La tra­ge­dia di Genova dimo­stra che lo Stato dovrebbe con­cen­trare tutte le risorse nell’opera di risa­na­mento idro­geo­lo­gico del paese. Dall’inizio del 2014 le grandi allu­vioni sono state 10, hanno cau­sato 11 morti e immense deva­sta­zioni. Se il governo avesse a cuore il destino dell’Italia dovrebbe cam­biare agenda e impie­gare tutte le intel­li­genze che abbiamo in campo tec­nico per l’immensa opera di risa­na­mento idrau­lico e geo­lo­gico di un paese che sta fra­nando sotto i colpi del cam­bia­mento climatico.

In que­sto campo, la fretta e la sem­pli­fi­ca­zione non sono le migliori con­si­gliere.

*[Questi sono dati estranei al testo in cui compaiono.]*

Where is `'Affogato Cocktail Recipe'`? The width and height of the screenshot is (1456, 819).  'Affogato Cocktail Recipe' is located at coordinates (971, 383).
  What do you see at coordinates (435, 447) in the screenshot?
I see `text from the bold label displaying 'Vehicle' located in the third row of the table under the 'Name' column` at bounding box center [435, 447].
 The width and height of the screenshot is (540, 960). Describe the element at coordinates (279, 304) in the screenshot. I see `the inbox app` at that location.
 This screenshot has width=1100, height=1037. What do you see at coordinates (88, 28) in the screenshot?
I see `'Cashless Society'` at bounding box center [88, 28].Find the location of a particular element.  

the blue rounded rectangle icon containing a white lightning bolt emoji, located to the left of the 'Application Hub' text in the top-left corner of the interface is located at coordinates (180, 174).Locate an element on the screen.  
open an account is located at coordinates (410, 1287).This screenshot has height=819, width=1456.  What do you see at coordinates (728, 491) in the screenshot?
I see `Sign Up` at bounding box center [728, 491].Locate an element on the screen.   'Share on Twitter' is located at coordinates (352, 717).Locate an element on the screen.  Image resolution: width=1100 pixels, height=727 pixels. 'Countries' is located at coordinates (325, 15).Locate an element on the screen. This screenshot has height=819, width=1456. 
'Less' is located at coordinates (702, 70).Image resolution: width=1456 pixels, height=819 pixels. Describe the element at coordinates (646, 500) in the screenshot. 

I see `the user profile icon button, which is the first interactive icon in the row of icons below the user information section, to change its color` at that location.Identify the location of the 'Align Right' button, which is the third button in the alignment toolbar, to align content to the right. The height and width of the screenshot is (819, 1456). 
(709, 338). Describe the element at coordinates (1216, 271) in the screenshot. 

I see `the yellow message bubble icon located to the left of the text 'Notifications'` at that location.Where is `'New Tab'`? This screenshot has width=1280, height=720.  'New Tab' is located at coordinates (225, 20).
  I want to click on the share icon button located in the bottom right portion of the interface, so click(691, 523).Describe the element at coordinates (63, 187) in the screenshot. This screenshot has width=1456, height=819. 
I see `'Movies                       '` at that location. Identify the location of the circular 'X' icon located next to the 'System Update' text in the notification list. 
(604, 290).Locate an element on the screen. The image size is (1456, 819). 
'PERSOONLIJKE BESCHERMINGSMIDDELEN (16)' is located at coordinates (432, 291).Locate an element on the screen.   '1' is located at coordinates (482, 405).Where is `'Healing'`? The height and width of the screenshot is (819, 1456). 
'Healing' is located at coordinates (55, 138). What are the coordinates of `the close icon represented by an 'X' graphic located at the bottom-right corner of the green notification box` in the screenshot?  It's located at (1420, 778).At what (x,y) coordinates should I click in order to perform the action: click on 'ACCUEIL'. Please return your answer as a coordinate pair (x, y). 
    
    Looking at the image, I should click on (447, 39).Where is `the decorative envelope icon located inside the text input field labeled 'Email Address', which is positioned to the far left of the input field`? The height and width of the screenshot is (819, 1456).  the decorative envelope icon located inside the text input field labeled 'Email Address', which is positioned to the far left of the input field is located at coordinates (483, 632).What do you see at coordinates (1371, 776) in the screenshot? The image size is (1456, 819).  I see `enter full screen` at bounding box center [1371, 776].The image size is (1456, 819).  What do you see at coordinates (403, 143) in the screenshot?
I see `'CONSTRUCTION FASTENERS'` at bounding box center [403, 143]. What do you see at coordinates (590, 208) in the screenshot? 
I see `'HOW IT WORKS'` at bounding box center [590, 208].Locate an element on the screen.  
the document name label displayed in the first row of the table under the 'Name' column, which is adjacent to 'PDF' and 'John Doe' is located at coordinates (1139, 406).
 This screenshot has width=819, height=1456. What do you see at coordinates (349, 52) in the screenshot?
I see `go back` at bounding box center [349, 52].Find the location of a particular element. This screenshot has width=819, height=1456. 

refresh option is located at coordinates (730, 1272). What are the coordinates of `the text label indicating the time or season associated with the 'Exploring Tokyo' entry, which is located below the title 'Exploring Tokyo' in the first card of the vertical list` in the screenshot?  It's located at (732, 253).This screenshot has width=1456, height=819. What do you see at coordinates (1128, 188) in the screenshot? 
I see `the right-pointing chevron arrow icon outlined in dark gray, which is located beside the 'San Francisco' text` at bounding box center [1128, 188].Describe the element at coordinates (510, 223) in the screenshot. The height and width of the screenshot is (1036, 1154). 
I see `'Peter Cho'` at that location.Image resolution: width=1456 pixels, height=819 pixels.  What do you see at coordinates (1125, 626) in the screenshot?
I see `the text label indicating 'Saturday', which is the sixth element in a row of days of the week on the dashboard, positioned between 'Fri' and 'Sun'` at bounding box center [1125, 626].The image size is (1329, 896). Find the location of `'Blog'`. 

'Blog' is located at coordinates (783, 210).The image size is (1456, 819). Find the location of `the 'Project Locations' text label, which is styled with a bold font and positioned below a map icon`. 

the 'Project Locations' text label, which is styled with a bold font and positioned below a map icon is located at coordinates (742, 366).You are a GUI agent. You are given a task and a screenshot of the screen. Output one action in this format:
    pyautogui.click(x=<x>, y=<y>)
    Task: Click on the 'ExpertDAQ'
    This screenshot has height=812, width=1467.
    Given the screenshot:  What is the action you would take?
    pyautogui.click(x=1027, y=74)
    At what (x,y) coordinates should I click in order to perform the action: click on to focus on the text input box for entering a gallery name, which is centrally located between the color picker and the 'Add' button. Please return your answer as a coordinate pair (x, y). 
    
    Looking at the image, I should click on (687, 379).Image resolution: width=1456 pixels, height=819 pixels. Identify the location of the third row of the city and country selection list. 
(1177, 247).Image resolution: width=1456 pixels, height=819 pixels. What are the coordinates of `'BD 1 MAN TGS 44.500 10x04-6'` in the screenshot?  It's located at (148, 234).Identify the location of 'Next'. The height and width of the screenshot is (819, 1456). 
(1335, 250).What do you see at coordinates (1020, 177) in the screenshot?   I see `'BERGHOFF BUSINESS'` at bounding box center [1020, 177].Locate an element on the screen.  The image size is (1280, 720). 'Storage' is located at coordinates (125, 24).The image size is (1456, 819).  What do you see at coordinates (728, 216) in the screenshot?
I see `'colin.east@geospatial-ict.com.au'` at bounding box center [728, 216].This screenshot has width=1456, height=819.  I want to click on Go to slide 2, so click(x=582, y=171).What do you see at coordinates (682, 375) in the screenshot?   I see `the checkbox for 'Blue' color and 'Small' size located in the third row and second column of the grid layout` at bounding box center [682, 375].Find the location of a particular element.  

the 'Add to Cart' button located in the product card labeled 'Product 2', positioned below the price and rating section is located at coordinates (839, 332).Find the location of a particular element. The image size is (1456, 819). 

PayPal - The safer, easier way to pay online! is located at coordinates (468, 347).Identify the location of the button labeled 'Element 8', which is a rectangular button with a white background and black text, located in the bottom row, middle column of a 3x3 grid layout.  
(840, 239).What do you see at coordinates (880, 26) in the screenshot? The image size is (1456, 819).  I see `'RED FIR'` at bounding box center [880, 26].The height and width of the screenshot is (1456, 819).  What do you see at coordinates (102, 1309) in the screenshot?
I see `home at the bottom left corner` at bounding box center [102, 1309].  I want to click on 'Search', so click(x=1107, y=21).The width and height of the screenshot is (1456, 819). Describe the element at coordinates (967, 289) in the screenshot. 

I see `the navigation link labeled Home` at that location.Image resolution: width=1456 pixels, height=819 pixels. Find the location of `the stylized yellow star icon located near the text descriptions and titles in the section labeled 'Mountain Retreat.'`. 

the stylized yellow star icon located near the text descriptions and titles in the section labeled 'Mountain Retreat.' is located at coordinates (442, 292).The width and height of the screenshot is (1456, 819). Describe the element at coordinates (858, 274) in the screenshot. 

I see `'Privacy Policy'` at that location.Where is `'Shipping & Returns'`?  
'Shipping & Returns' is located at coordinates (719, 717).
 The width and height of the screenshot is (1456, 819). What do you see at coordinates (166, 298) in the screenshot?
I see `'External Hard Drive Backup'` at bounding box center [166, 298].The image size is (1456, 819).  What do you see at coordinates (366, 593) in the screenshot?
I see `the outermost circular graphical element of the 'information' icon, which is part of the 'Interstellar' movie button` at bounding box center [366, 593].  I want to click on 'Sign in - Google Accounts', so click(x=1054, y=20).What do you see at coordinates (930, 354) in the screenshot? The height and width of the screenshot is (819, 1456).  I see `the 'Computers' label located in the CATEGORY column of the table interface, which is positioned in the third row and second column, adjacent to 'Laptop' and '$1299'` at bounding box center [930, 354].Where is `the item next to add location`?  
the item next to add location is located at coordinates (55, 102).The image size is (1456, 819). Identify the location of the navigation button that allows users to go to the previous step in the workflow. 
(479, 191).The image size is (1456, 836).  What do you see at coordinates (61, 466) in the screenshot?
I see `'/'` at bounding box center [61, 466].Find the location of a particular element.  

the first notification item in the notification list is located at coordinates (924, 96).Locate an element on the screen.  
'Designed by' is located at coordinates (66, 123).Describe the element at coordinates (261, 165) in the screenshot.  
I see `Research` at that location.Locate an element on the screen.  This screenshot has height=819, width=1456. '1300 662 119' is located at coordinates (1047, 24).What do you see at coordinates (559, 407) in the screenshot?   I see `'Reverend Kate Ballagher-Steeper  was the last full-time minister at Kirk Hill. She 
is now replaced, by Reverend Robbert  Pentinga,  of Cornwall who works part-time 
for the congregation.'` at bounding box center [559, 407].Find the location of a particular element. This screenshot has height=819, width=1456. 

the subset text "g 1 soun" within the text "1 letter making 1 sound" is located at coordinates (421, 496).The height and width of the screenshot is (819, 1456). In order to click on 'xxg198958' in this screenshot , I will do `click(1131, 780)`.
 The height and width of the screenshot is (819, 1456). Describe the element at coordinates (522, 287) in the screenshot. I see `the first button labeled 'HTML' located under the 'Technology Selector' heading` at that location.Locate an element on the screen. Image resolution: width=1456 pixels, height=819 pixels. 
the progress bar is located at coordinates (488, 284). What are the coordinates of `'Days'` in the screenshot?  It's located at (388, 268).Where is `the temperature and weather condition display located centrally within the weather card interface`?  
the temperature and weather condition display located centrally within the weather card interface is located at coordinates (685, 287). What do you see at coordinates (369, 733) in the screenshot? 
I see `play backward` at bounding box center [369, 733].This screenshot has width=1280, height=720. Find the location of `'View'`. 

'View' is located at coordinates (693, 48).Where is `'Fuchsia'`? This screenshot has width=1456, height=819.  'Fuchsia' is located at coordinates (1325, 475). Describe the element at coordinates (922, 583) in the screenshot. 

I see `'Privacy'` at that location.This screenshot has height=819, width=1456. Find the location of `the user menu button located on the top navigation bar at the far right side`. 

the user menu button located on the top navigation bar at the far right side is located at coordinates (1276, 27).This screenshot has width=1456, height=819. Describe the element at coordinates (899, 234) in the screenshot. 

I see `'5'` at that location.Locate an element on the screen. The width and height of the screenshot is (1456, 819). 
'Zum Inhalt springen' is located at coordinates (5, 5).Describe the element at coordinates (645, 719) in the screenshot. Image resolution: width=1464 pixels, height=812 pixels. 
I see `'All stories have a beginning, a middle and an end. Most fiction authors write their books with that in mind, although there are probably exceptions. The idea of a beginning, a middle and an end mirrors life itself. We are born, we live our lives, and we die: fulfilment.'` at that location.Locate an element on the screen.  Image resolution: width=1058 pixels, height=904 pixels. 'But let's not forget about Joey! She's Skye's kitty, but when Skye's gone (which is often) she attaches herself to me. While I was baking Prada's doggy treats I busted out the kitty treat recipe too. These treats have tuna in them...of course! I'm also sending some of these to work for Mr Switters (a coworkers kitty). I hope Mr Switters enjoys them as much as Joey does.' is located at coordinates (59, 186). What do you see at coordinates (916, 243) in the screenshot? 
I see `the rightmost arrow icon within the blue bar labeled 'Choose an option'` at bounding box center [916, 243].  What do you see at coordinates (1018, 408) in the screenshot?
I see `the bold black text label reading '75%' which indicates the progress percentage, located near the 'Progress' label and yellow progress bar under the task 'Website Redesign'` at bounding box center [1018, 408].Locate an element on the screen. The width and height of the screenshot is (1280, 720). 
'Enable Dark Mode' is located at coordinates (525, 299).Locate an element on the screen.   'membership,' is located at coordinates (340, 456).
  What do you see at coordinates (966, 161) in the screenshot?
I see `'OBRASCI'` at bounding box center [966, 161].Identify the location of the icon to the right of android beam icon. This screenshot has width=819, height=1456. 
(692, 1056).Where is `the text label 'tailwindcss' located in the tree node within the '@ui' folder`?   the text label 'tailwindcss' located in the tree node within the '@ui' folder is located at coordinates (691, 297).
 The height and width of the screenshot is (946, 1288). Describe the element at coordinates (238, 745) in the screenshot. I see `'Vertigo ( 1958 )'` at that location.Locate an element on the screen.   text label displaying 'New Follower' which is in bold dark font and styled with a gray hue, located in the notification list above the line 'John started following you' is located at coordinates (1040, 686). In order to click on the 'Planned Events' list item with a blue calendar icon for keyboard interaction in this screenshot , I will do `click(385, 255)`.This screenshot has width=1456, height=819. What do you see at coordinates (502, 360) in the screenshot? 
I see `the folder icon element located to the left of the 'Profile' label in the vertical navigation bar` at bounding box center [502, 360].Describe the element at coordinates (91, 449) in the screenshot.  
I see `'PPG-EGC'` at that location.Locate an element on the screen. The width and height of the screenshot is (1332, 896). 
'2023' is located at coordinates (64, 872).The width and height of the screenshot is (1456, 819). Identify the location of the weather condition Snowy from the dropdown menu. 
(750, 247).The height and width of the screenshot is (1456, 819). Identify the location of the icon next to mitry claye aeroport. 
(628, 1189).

Nel campo idro­geo­lo­gico è neces­sa­ria una visione di lungo periodo per rico­struire l’equilibrio del ter­ri­to­rio, così come era pre­vi­sto nella legge sulla difesa del suolo (183/89) che impo­neva di fare i piani di bacino idro­gra­fico in Ita­lia. È stata la poli­tica a non volerla attuare, la difesa del suolo è stata scon­fitta dai cemen­ti­fi­ca­tori e per que­sto le nostre città sono spaz­zate via dalla furia delle acque. Altro che burocrazia.

Franco Gabrielli, capo della pro­te­zione civile, cono­sce per il ruolo che svolge l’insostenibilità dello stato del ter­ri­to­rio: qual­che mese fa, dopo l’ennesima allu­vione, aveva azzar­dato l’ipotesi della mora­to­ria del cemento per rimet­tere in ordine l’ambiente. Se Renzi vuole dav­vero cam­biare verso al paese lo nomini mini­stro per la Cura del Ter­ri­to­rio e licenzi Mau­ri­zio Lupi, il con­vinto amico del cemento.

E infine le risorse. Per uscire dalla mise­ria dei 110 milioni pre­vi­sti nello sblocca Ita­lia (solo per ripa­rare i danni di Genova ne dovremo spen­dere 400) il primo mini­stro ha azzar­dato che uti­liz­zerà al più pre­sto i 2 miliardi per la difesa del ter­ri­to­rio non spesi «per colpa della buro­cra­zia». Non è vero, ma non fa nulla: per cam­biare verso stanzi dav­vero cifre pari a quelle che regala alle grandi opere. Con i 4 miliardi pre­vi­sti per i tanti inu­tili Mose, si potrebbe ripor­tare in pochi anni la sicu­rezza nel ter­ri­to­rio ita­liano. È l’ultima occa­sione per sal­vare l’Italia dal fango che la sta sommergendo.